◆ **ASSIGNMENT**
As you look over the data below, please find each line where the word "vertical" appears, then copy it.

Start of MATERIAL SHOWN

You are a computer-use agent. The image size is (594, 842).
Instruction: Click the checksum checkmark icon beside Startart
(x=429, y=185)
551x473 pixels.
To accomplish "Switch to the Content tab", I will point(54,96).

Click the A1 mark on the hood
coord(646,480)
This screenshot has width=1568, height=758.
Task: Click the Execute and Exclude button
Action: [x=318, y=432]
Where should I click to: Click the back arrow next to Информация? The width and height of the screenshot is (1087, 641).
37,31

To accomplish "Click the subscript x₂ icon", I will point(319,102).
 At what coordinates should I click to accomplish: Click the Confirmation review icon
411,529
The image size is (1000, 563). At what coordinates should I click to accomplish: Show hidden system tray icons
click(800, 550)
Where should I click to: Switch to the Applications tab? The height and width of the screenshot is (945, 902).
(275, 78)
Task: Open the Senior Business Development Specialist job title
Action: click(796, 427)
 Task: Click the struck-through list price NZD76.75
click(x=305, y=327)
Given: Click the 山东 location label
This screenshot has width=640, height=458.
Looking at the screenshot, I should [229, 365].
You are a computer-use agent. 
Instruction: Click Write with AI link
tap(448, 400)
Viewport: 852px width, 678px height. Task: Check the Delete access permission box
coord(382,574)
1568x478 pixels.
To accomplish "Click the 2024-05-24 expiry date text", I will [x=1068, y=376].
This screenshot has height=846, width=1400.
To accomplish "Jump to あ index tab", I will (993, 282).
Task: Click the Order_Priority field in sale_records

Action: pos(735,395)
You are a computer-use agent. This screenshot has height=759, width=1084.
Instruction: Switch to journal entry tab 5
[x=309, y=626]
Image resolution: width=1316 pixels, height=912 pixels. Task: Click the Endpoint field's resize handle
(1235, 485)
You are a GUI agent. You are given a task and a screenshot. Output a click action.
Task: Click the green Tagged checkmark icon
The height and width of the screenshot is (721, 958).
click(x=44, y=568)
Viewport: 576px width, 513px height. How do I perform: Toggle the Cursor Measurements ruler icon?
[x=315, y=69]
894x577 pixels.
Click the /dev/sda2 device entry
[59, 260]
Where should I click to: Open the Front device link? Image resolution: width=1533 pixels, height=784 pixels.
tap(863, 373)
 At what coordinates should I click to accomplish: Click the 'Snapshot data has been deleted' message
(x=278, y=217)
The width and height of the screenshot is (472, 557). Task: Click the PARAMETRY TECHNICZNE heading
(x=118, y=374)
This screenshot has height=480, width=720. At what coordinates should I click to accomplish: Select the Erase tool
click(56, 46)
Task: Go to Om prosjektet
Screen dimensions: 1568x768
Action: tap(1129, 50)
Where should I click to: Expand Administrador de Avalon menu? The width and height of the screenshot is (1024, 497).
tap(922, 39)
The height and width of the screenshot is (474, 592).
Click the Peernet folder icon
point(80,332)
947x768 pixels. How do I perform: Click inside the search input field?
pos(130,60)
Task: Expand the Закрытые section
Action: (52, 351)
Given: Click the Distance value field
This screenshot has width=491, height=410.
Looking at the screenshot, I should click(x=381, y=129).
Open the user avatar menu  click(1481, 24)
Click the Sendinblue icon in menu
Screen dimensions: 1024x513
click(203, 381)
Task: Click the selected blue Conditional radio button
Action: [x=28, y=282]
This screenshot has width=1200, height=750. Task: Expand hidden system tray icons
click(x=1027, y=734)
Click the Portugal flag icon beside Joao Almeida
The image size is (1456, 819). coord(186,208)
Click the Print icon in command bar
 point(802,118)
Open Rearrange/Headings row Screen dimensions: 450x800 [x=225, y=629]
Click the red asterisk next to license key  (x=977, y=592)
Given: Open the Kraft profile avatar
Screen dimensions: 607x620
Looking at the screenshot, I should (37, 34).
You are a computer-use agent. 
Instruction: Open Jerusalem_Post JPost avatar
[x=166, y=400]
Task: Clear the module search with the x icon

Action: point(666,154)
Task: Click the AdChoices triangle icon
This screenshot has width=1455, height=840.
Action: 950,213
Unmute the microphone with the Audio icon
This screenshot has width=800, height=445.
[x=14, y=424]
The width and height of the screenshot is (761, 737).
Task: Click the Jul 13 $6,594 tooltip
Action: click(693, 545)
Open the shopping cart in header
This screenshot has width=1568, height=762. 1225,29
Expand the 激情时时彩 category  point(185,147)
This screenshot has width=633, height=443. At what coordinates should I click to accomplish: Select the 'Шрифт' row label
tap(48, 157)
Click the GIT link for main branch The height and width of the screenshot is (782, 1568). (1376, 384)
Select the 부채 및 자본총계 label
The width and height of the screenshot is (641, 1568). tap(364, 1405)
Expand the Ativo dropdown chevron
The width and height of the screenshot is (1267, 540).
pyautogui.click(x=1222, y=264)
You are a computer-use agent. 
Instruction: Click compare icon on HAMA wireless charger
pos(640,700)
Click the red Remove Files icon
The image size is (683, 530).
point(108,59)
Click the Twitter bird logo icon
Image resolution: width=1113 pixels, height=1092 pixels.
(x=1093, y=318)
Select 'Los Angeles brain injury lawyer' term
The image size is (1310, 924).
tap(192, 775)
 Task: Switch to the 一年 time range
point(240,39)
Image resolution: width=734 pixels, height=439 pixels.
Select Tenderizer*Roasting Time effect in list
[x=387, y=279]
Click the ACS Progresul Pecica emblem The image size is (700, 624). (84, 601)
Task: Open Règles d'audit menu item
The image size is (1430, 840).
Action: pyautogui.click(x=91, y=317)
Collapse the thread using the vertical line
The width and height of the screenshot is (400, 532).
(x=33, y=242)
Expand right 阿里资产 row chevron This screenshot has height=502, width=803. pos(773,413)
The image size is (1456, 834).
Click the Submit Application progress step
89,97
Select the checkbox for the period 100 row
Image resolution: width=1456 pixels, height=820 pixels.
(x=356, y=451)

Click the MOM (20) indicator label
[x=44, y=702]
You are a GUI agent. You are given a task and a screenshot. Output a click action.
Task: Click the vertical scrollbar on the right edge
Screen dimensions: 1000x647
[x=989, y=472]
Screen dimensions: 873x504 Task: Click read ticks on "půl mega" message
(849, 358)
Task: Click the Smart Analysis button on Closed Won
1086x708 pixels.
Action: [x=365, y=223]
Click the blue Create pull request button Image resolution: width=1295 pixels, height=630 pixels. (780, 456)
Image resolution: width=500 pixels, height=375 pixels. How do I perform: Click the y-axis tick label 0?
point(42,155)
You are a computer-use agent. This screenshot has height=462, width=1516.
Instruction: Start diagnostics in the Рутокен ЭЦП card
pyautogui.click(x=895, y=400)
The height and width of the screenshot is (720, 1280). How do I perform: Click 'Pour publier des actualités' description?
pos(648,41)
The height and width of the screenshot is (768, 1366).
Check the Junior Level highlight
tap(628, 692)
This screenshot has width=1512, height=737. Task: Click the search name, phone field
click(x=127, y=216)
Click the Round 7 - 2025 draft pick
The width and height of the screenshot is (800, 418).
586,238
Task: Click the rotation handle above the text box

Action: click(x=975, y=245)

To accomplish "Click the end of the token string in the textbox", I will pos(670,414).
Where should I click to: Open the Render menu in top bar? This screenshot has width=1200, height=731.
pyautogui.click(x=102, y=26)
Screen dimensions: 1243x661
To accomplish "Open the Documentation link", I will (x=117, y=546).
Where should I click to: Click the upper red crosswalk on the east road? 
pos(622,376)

End of MATERIAL SHOWN

◆ **TASK ANSWER**
Collapse the thread using the vertical line
Task: Click the vertical scrollbar on the right edge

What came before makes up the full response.